> **Work to complete**
With the pictures left out, transcribe exactly the lines from the one with "You are a computer-use agent." through the end of the data.

■ ■ ■ ■ ■

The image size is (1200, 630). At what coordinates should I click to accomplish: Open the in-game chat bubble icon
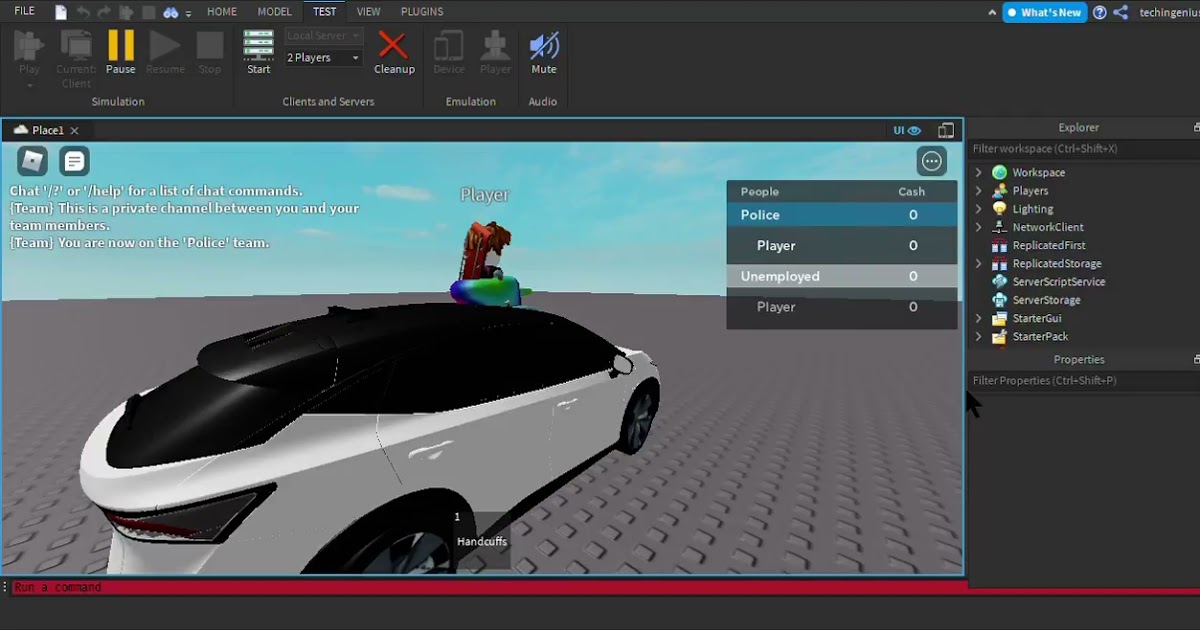[74, 161]
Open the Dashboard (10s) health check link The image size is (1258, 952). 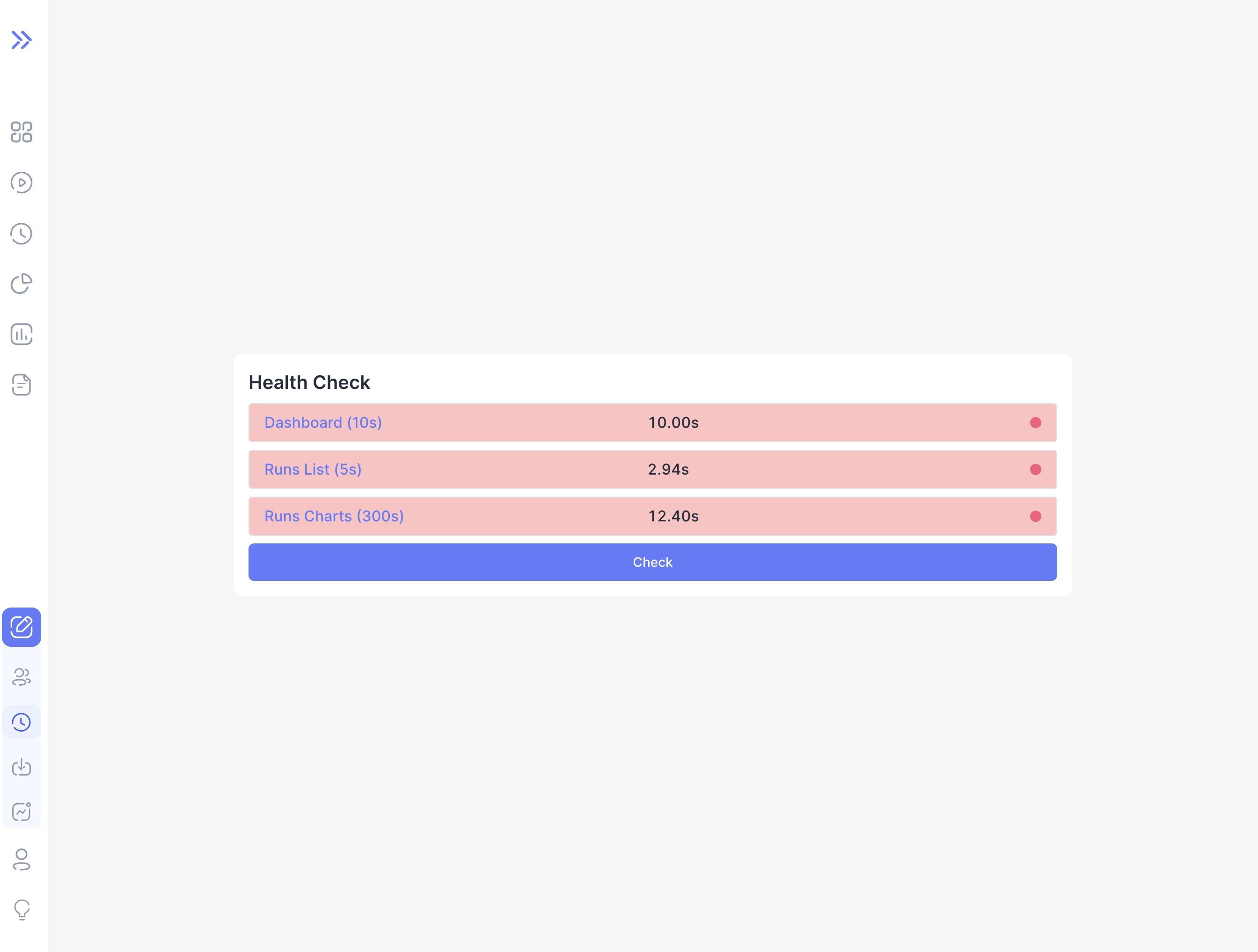(323, 423)
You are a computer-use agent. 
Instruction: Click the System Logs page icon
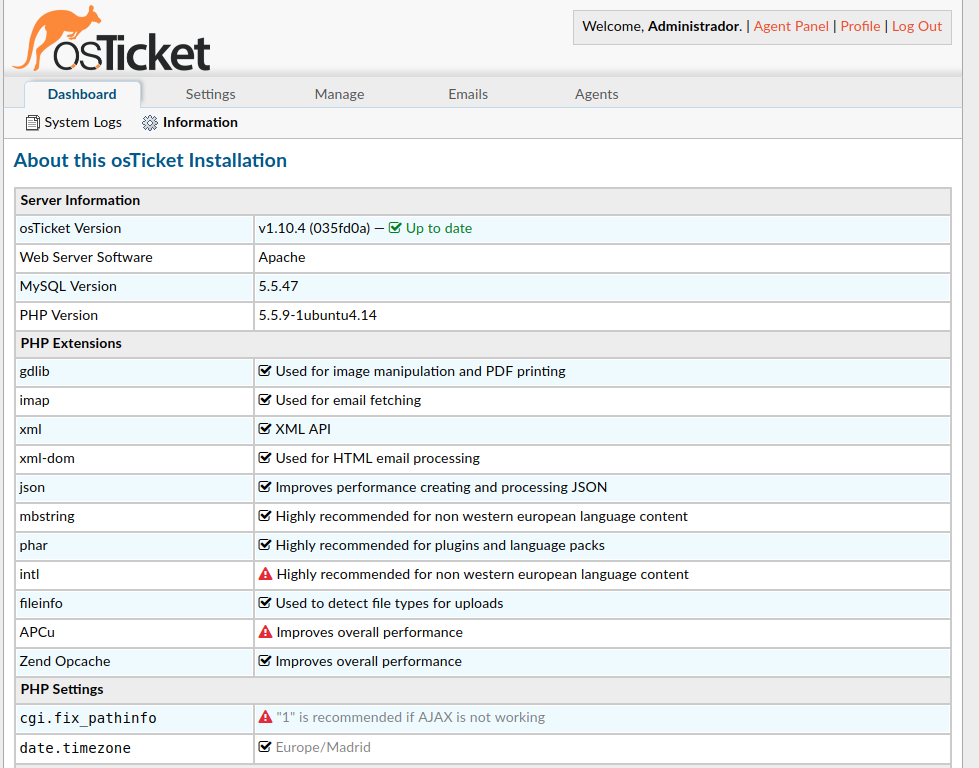[31, 122]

■ ■ ■ ■ ■

> **Written solution**
You are a computer-use agent. 
Instruction: Click the System Logs page icon
[31, 122]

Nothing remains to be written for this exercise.